Task to complete: Return the items below word for word, starting at the line with "Open asset link #116533816" and continuing through the end of the items. Leave the pictures out of your answer.

(Items excerpted from a collection)
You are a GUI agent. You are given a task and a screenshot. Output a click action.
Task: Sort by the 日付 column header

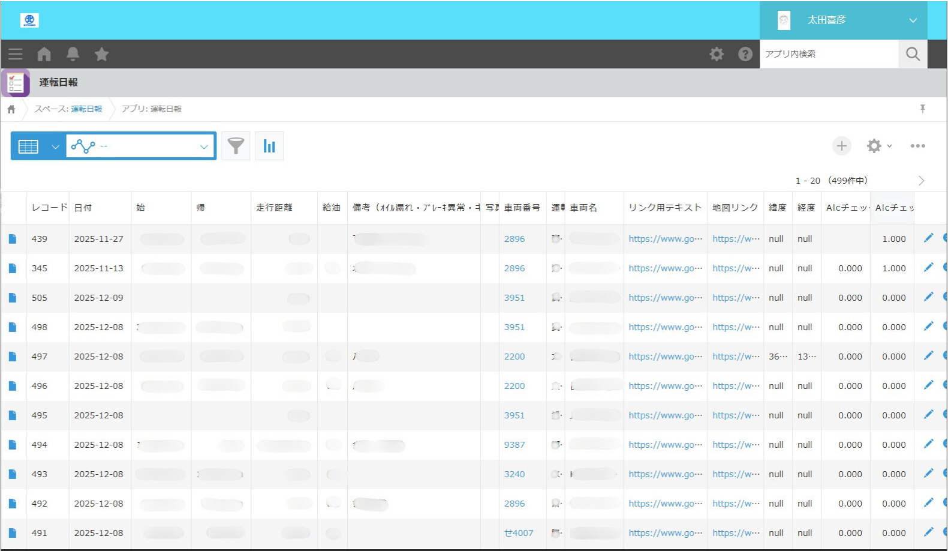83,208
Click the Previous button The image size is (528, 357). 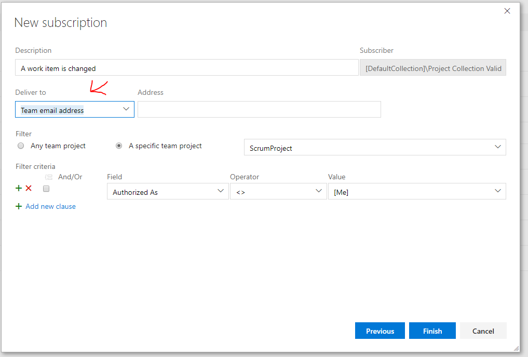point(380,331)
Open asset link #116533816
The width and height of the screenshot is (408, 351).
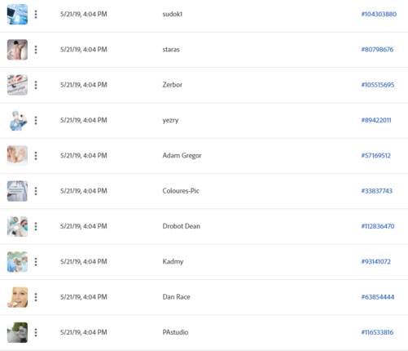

Written answer:
Open asset link #116533816
The width and height of the screenshot is (408, 351).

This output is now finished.